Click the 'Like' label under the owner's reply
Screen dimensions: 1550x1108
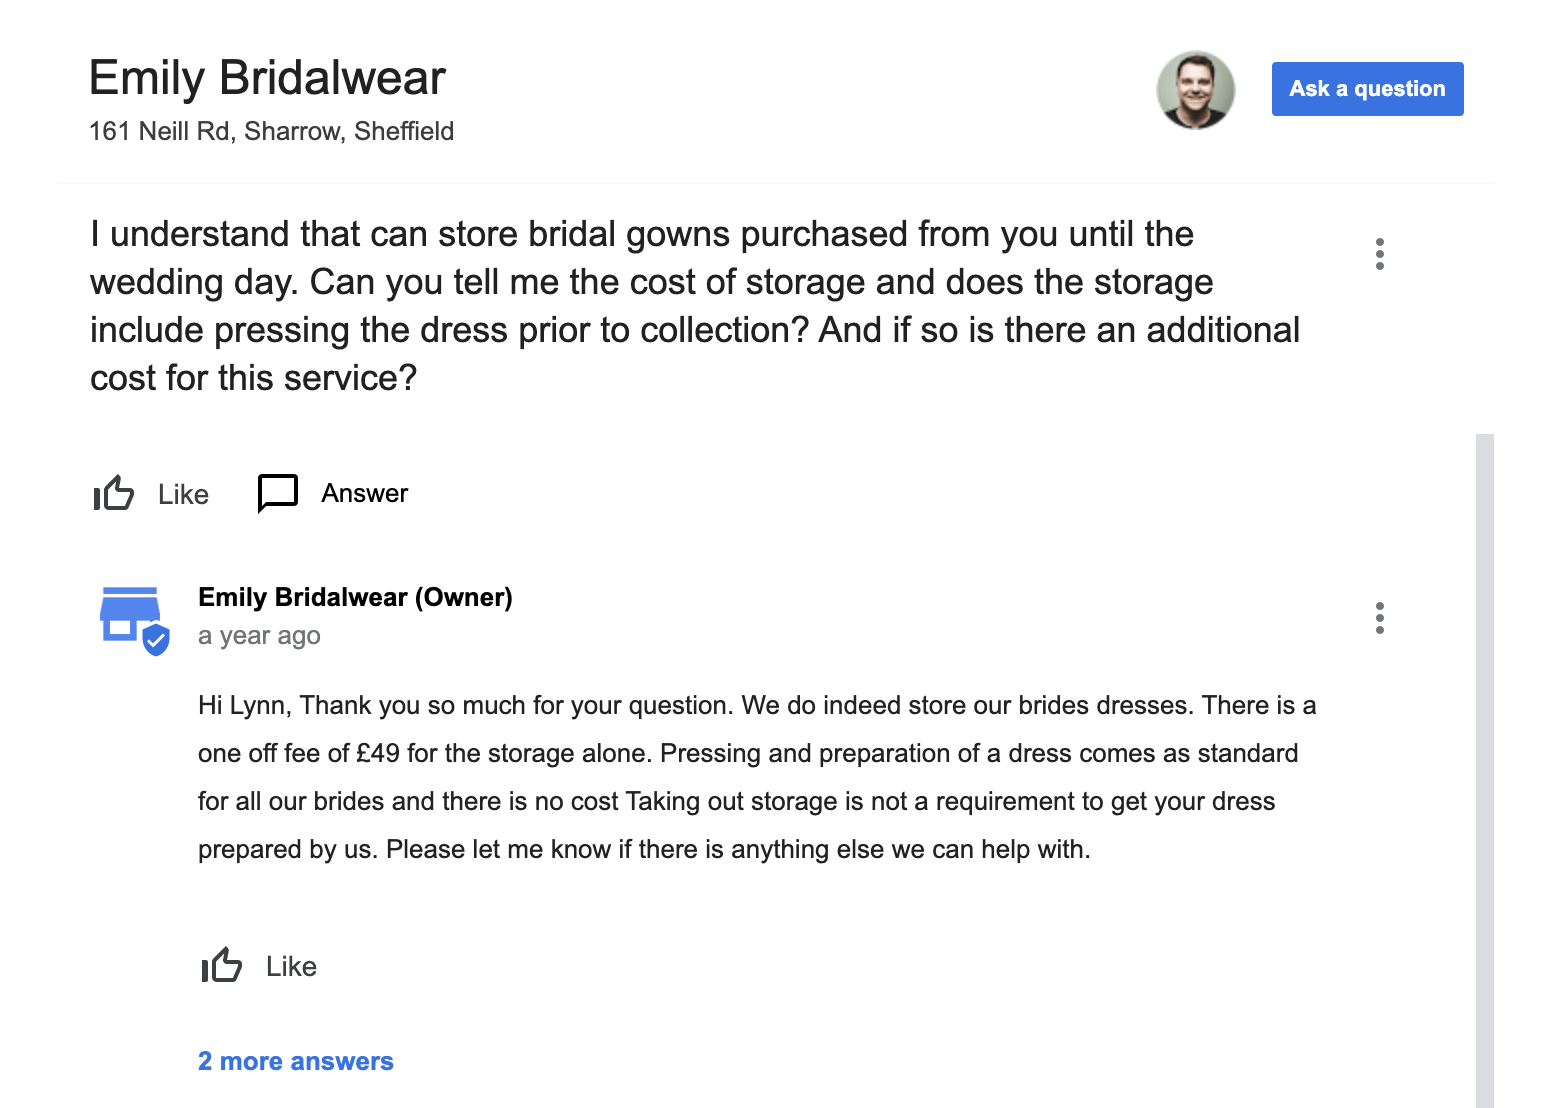[x=291, y=966]
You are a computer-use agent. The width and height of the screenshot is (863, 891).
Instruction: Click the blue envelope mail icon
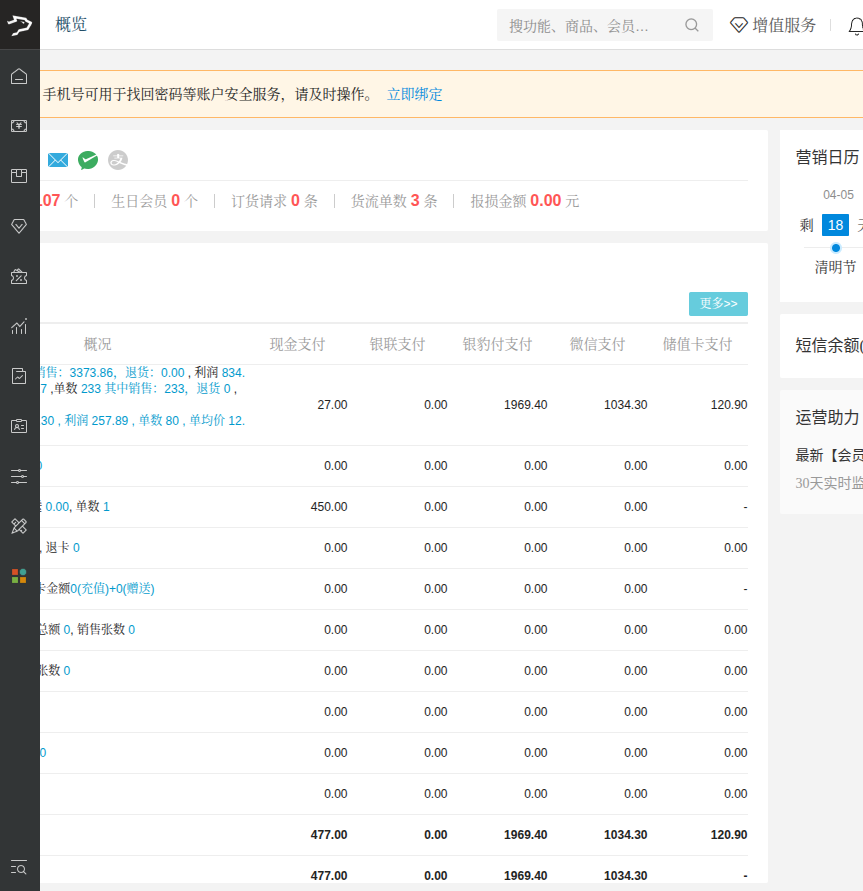tap(58, 160)
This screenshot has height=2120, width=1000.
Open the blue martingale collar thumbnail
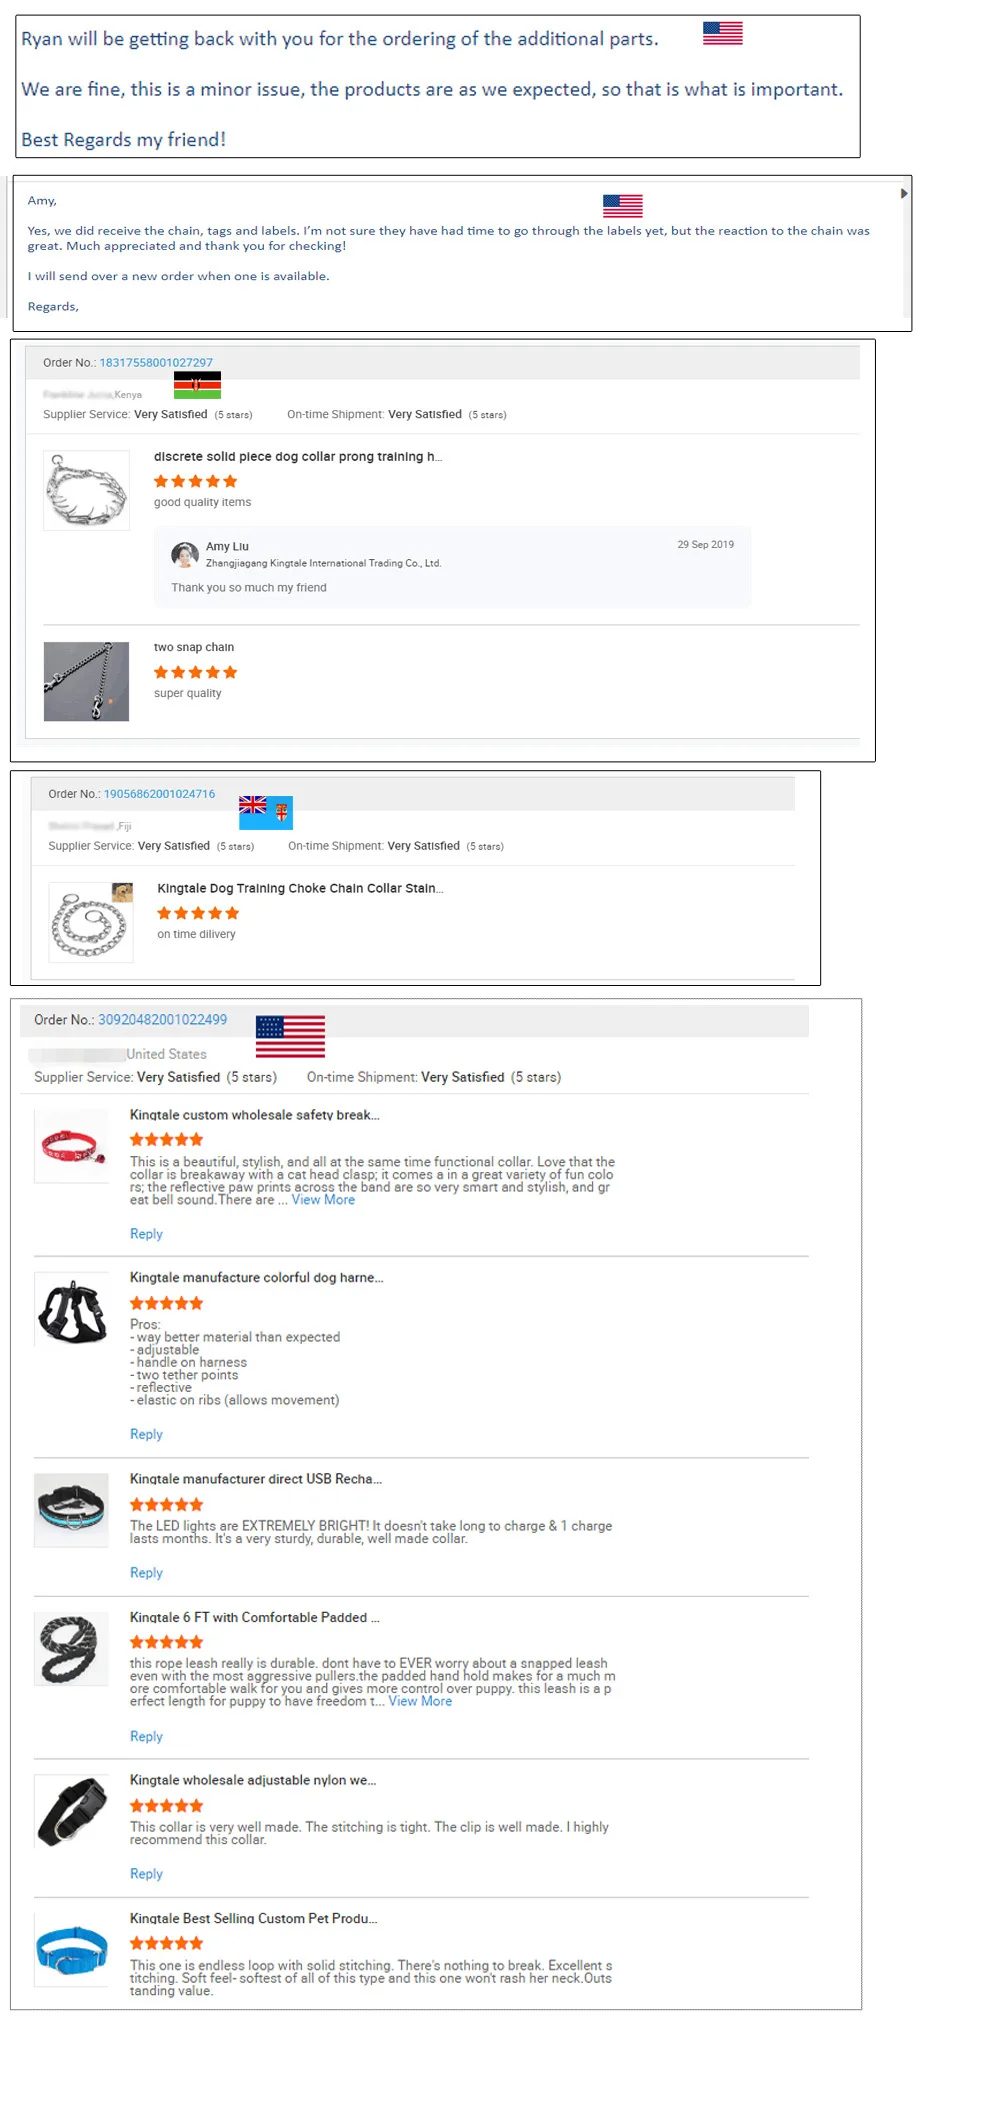pyautogui.click(x=71, y=1950)
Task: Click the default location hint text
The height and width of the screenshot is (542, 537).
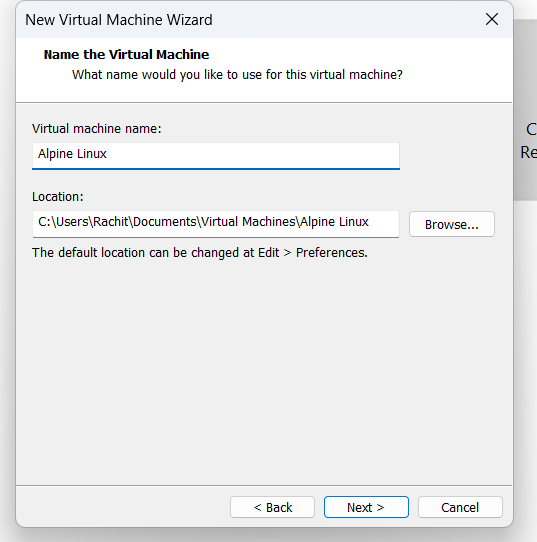Action: click(x=200, y=253)
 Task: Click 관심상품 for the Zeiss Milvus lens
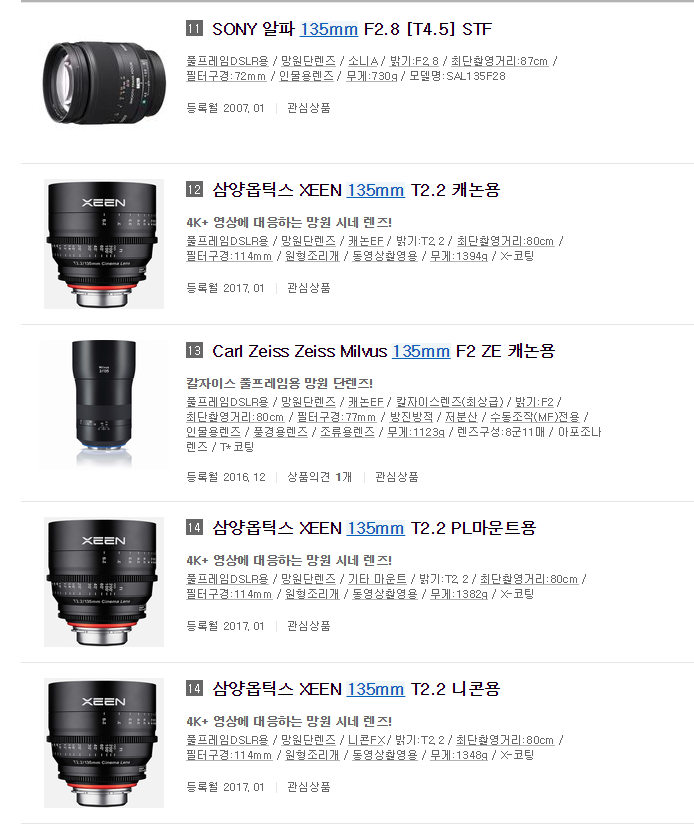tap(396, 477)
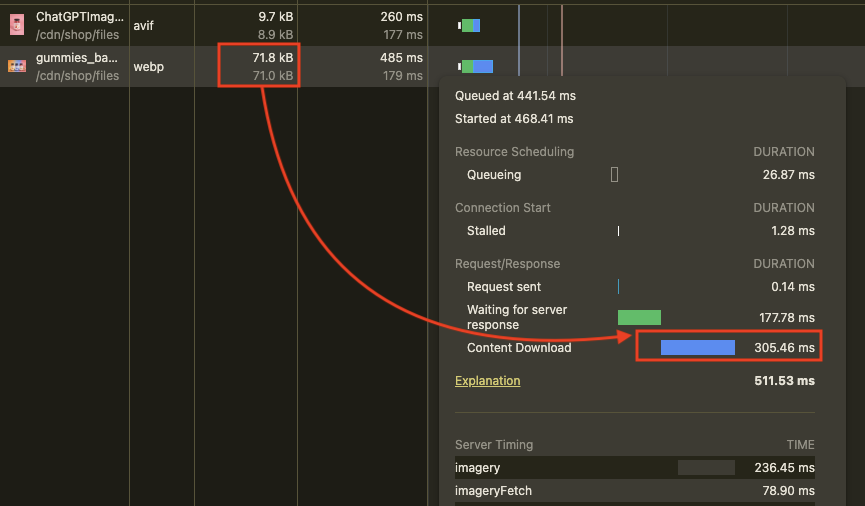This screenshot has height=506, width=865.
Task: Click the Queueing timing bar marker
Action: coord(614,175)
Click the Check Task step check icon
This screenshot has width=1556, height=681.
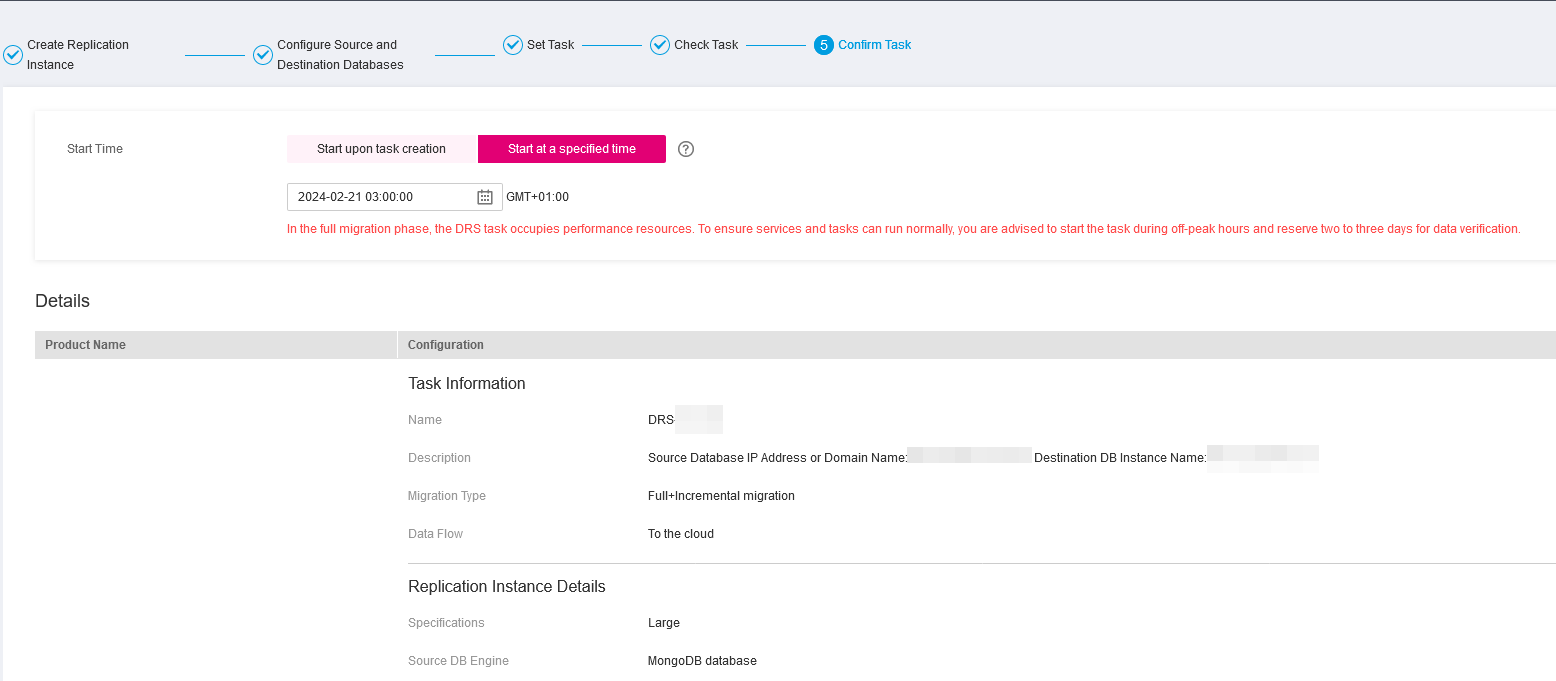coord(659,44)

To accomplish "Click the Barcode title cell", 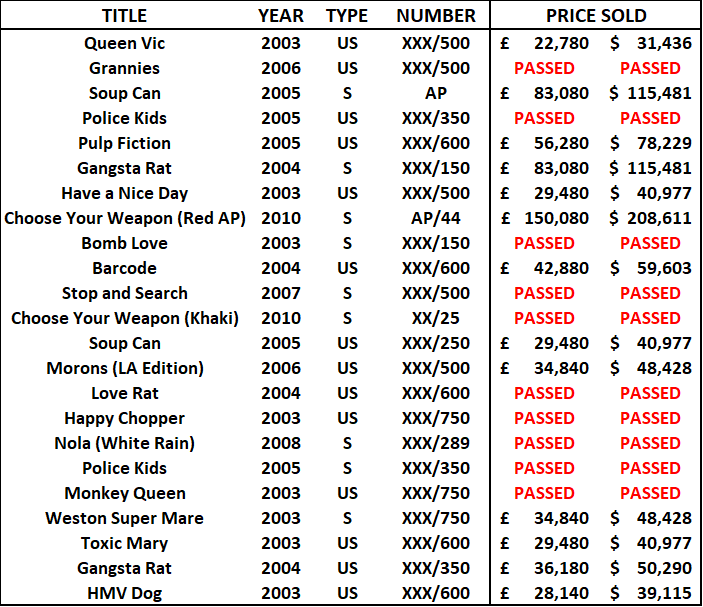I will 124,268.
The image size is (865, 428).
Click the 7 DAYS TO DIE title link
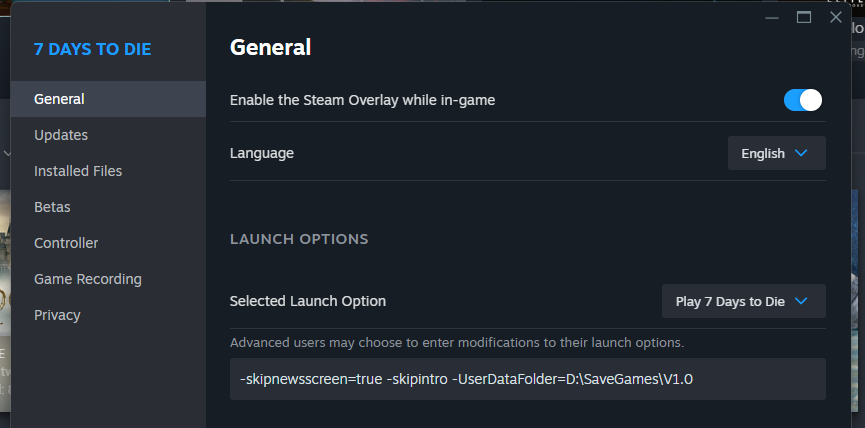(x=93, y=49)
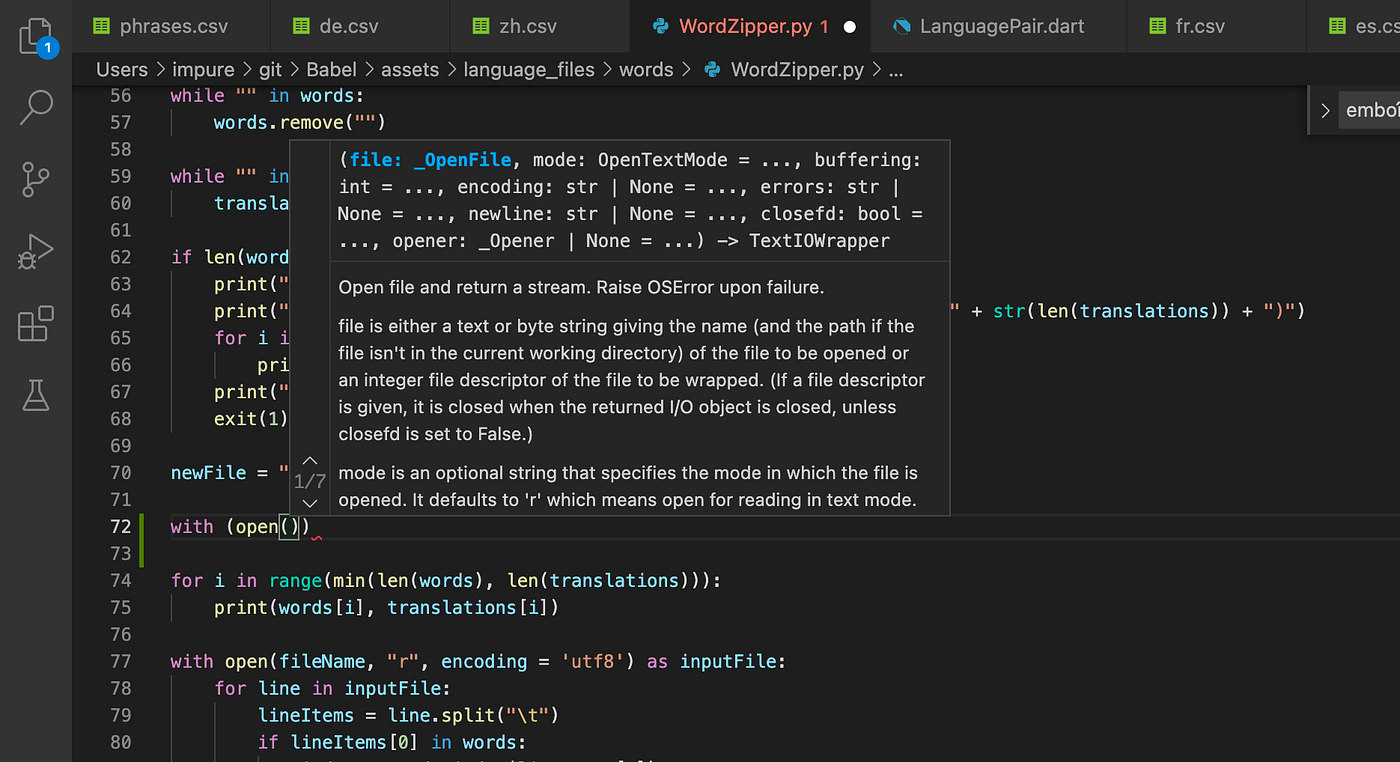Click the Python icon on WordZipper.py tab
This screenshot has width=1400, height=762.
pos(660,27)
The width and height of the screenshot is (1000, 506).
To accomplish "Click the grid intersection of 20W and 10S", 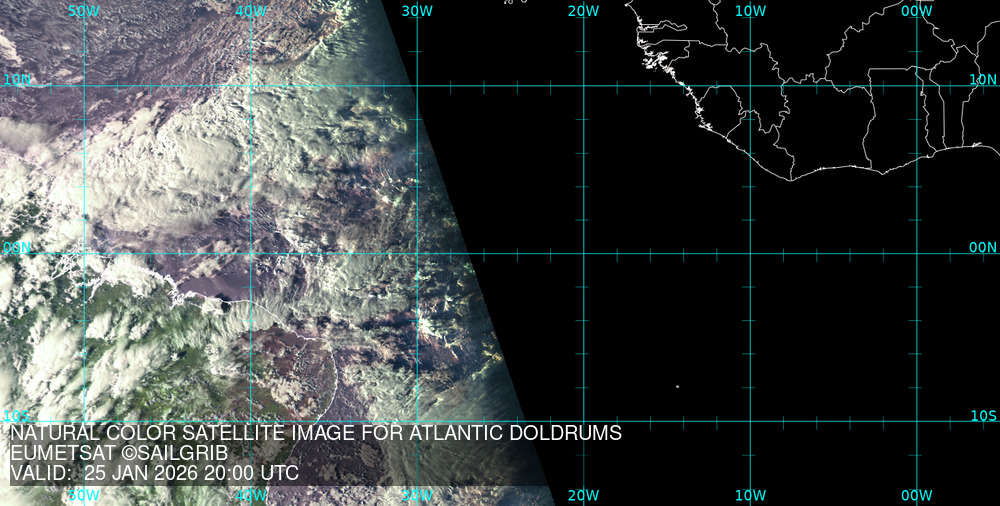I will 583,420.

--------

* [Exercise instructions]: Output the records above as they stand, from the first line to the line with "Task: Click the default location hint text", inclusive, and exclude the pictures.

* [Solution to this problem]:
Click the 'Like' label under the owner's reply
Screen dimensions: 1550x1108
[x=291, y=966]
You are a computer-use agent. The width and height of the screenshot is (863, 891).
Instruction: Click the blue envelope mail icon
tap(58, 160)
This screenshot has height=2120, width=1000.
Open the blue martingale collar thumbnail
pyautogui.click(x=71, y=1950)
Task: Click the default location hint text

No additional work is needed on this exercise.